(Task prompt):
Quote every line of the data below word for word, leaving nothing out and changing nothing.

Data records
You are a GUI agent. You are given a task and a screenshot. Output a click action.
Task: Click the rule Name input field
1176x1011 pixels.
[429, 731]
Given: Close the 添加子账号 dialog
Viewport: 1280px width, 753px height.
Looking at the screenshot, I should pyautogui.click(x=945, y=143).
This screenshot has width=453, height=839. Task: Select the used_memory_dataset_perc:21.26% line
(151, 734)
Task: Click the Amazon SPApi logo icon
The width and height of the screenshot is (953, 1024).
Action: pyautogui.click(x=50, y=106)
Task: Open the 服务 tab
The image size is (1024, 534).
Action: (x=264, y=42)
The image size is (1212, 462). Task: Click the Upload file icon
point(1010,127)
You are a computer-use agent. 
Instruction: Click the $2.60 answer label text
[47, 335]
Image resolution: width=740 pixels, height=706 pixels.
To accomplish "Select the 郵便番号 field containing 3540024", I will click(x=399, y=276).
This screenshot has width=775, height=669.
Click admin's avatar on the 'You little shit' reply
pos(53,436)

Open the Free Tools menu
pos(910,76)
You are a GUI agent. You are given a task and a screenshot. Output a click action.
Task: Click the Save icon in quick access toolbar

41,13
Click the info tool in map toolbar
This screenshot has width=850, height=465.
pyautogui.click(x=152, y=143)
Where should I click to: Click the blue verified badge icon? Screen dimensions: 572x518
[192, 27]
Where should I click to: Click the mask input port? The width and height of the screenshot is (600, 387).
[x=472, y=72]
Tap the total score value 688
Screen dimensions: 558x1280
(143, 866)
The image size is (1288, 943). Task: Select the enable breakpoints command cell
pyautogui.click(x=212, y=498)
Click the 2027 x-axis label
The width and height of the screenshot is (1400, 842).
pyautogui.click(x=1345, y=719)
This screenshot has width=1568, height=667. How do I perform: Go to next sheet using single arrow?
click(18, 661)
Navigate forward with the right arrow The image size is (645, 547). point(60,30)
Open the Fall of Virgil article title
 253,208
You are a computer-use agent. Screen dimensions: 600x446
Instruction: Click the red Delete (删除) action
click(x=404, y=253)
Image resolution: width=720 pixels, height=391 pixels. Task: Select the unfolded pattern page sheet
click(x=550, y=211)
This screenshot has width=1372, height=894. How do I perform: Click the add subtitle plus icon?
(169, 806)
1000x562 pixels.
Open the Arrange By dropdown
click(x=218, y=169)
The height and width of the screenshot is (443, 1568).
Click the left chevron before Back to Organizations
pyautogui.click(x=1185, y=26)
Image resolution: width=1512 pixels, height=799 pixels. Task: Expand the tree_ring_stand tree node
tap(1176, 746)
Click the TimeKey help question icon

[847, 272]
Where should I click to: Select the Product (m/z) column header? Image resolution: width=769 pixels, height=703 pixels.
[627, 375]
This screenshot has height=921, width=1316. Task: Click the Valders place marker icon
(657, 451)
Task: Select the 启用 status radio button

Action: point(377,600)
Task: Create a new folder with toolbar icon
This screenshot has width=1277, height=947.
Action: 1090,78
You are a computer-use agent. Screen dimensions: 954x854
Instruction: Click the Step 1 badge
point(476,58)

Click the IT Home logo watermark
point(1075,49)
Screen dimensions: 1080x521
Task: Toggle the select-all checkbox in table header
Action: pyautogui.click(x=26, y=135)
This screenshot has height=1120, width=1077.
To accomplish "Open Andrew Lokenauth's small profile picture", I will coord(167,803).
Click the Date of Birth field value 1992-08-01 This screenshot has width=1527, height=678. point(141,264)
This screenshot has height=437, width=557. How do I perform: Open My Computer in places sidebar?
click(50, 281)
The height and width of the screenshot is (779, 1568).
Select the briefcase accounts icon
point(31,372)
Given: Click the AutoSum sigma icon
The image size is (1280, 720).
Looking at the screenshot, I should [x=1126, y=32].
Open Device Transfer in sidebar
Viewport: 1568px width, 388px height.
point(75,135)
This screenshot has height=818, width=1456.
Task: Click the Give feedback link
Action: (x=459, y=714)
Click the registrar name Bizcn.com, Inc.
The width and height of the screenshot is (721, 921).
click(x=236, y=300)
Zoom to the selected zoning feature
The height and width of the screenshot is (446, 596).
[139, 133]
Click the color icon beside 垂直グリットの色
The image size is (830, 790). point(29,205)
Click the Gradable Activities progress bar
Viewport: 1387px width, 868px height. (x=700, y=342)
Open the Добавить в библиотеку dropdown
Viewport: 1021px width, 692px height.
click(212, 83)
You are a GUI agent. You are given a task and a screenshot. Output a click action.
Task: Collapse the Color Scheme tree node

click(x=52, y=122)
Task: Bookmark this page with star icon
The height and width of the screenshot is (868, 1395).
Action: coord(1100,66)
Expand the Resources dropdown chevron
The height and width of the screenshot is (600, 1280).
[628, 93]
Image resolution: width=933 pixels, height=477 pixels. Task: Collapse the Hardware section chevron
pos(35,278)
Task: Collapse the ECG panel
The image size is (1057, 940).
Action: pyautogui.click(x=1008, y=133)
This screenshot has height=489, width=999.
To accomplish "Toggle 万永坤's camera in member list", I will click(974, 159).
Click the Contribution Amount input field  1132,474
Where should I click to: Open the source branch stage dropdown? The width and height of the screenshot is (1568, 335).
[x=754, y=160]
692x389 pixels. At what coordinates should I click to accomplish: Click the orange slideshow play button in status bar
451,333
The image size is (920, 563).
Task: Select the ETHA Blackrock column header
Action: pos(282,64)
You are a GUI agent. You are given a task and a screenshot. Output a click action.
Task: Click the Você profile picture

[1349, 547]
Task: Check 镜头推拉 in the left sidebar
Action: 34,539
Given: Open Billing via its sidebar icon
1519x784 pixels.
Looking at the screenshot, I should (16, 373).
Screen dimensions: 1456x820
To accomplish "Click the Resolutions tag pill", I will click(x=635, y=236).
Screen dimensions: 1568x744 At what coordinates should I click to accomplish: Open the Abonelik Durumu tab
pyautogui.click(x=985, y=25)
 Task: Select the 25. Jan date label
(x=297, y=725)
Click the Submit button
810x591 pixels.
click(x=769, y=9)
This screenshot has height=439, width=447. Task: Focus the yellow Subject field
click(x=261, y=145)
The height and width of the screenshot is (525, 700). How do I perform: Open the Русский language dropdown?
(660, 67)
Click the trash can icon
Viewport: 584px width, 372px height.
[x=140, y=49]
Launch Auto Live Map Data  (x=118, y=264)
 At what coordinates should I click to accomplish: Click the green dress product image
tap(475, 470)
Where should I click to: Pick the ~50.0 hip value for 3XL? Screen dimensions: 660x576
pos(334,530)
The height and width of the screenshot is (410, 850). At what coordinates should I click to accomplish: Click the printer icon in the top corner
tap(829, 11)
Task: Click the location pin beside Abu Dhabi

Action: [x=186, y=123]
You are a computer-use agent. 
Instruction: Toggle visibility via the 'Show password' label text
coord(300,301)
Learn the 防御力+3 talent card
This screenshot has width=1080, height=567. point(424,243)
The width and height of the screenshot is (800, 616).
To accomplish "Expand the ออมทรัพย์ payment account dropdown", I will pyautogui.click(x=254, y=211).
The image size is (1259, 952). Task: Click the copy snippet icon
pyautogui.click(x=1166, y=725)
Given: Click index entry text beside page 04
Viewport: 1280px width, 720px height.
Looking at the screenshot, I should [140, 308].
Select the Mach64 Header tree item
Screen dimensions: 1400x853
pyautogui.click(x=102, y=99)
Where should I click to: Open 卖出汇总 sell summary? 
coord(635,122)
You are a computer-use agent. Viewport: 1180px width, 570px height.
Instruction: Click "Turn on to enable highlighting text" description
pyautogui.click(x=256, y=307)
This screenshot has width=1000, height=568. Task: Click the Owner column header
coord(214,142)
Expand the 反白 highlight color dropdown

(Solution for this exercise):
You are a GUI agent. You are given a task and a screenshot. Output a click action.
Task: Click the rule Name input field
1176x1011 pixels.
[429, 731]
Given: Close the 添加子账号 dialog
Viewport: 1280px width, 753px height.
Looking at the screenshot, I should pyautogui.click(x=945, y=143).
This screenshot has width=453, height=839. Task: Select the used_memory_dataset_perc:21.26% line
(151, 734)
Task: Click the Amazon SPApi logo icon
The width and height of the screenshot is (953, 1024).
Action: pyautogui.click(x=50, y=106)
Task: Open the 服务 tab
The image size is (1024, 534).
Action: (x=264, y=42)
The image size is (1212, 462). Task: Click the Upload file icon
point(1010,127)
You are a computer-use agent. 
Instruction: Click the $2.60 answer label text
[47, 335]
Image resolution: width=740 pixels, height=706 pixels.
To accomplish "Select the 郵便番号 field containing 3540024", I will click(x=399, y=276).
This screenshot has width=775, height=669.
Click admin's avatar on the 'You little shit' reply
pos(53,436)

Open the Free Tools menu
pos(910,76)
You are a GUI agent. You are given a task and a screenshot. Output a click action.
Task: Click the Save icon in quick access toolbar

41,13
Click the info tool in map toolbar
This screenshot has width=850, height=465.
pyautogui.click(x=152, y=143)
Where should I click to: Click the blue verified badge icon? Screen dimensions: 572x518
[192, 27]
Where should I click to: Click the mask input port? The width and height of the screenshot is (600, 387).
[x=472, y=72]
Tap the total score value 688
Screen dimensions: 558x1280
(143, 866)
The image size is (1288, 943). Task: Select the enable breakpoints command cell
pyautogui.click(x=212, y=498)
Click the 2027 x-axis label
The width and height of the screenshot is (1400, 842).
pyautogui.click(x=1345, y=719)
This screenshot has width=1568, height=667. How do I perform: Go to next sheet using single arrow?
click(18, 661)
Navigate forward with the right arrow The image size is (645, 547). point(60,30)
Open the Fall of Virgil article title
 253,208
You are a computer-use agent. Screen dimensions: 600x446
Instruction: Click the red Delete (删除) action
click(x=404, y=253)
Image resolution: width=720 pixels, height=391 pixels. Task: Select the unfolded pattern page sheet
click(x=550, y=211)
This screenshot has width=1372, height=894. How do I perform: Click the add subtitle plus icon?
(169, 806)
1000x562 pixels.
Open the Arrange By dropdown
click(x=218, y=169)
The height and width of the screenshot is (443, 1568).
Click the left chevron before Back to Organizations
pyautogui.click(x=1185, y=26)
Image resolution: width=1512 pixels, height=799 pixels. Task: Expand the tree_ring_stand tree node
tap(1176, 746)
Click the TimeKey help question icon

[847, 272]
Where should I click to: Select the Product (m/z) column header? Image resolution: width=769 pixels, height=703 pixels.
[627, 375]
This screenshot has height=921, width=1316. Task: Click the Valders place marker icon
(657, 451)
Task: Select the 启用 status radio button

Action: point(377,600)
Task: Create a new folder with toolbar icon
This screenshot has width=1277, height=947.
Action: 1090,78
You are a computer-use agent. Screen dimensions: 954x854
Instruction: Click the Step 1 badge
point(476,58)

Click the IT Home logo watermark
point(1075,49)
Screen dimensions: 1080x521
Task: Toggle the select-all checkbox in table header
Action: pyautogui.click(x=26, y=135)
This screenshot has height=1120, width=1077.
To accomplish "Open Andrew Lokenauth's small profile picture", I will coord(167,803).
Click the Date of Birth field value 1992-08-01 This screenshot has width=1527, height=678. point(141,264)
This screenshot has height=437, width=557. How do I perform: Open My Computer in places sidebar?
click(50, 281)
The height and width of the screenshot is (779, 1568).
Select the briefcase accounts icon
point(31,372)
Given: Click the AutoSum sigma icon
The image size is (1280, 720).
Looking at the screenshot, I should [x=1126, y=32].
Open Device Transfer in sidebar
Viewport: 1568px width, 388px height.
point(75,135)
This screenshot has height=818, width=1456.
Task: Click the Give feedback link
Action: (x=459, y=714)
Click the registrar name Bizcn.com, Inc.
The width and height of the screenshot is (721, 921).
click(x=236, y=300)
Zoom to the selected zoning feature
The height and width of the screenshot is (446, 596).
[139, 133]
Click the color icon beside 垂直グリットの色
The image size is (830, 790). point(29,205)
Click the Gradable Activities progress bar
Viewport: 1387px width, 868px height. (x=700, y=342)
Open the Добавить в библиотеку dropdown
Viewport: 1021px width, 692px height.
click(212, 83)
You are a GUI agent. You are given a task and a screenshot. Output a click action.
Task: Collapse the Color Scheme tree node

click(x=52, y=122)
Task: Bookmark this page with star icon
The height and width of the screenshot is (868, 1395).
Action: coord(1100,66)
Expand the Resources dropdown chevron
The height and width of the screenshot is (600, 1280).
[628, 93]
Image resolution: width=933 pixels, height=477 pixels. Task: Collapse the Hardware section chevron
pos(35,278)
Task: Collapse the ECG panel
The image size is (1057, 940).
Action: pyautogui.click(x=1008, y=133)
This screenshot has height=489, width=999.
To accomplish "Toggle 万永坤's camera in member list", I will click(974, 159).
Click the Contribution Amount input field  1132,474
Where should I click to: Open the source branch stage dropdown? The width and height of the screenshot is (1568, 335).
[x=754, y=160]
692x389 pixels. At what coordinates should I click to accomplish: Click the orange slideshow play button in status bar
451,333
The image size is (920, 563).
Task: Select the ETHA Blackrock column header
Action: pos(282,64)
You are a GUI agent. You are given a task and a screenshot. Output a click action.
Task: Click the Você profile picture

[1349, 547]
Task: Check 镜头推拉 in the left sidebar
Action: 34,539
Given: Open Billing via its sidebar icon
1519x784 pixels.
Looking at the screenshot, I should (16, 373).
Screen dimensions: 1456x820
To accomplish "Click the Resolutions tag pill", I will click(x=635, y=236).
Screen dimensions: 1568x744 At what coordinates should I click to accomplish: Open the Abonelik Durumu tab
pyautogui.click(x=985, y=25)
 Task: Select the 25. Jan date label
(x=297, y=725)
Click the Submit button
810x591 pixels.
click(x=769, y=9)
This screenshot has height=439, width=447. Task: Focus the yellow Subject field
click(x=261, y=145)
The height and width of the screenshot is (525, 700). How do I perform: Open the Русский language dropdown?
(660, 67)
Click the trash can icon
Viewport: 584px width, 372px height.
[x=140, y=49]
Launch Auto Live Map Data  (x=118, y=264)
 At what coordinates should I click to accomplish: Click the green dress product image
tap(475, 470)
Where should I click to: Pick the ~50.0 hip value for 3XL? Screen dimensions: 660x576
pos(334,530)
The height and width of the screenshot is (410, 850). At what coordinates should I click to accomplish: Click the printer icon in the top corner
tap(829, 11)
Task: Click the location pin beside Abu Dhabi

Action: [x=186, y=123]
You are a computer-use agent. 
Instruction: Toggle visibility via the 'Show password' label text
coord(300,301)
Learn the 防御力+3 talent card
This screenshot has width=1080, height=567. point(424,243)
The width and height of the screenshot is (800, 616).
To accomplish "Expand the ออมทรัพย์ payment account dropdown", I will pyautogui.click(x=254, y=211).
The image size is (1259, 952). Task: Click the copy snippet icon
pyautogui.click(x=1166, y=725)
Given: Click index entry text beside page 04
Viewport: 1280px width, 720px height.
Looking at the screenshot, I should [140, 308].
Select the Mach64 Header tree item
Screen dimensions: 1400x853
pyautogui.click(x=102, y=99)
Where should I click to: Open 卖出汇总 sell summary? 
coord(635,122)
You are a computer-use agent. Viewport: 1180px width, 570px height.
Instruction: Click "Turn on to enable highlighting text" description
pyautogui.click(x=256, y=307)
This screenshot has width=1000, height=568. Task: Click the Owner column header
coord(214,142)
Expand the 反白 highlight color dropdown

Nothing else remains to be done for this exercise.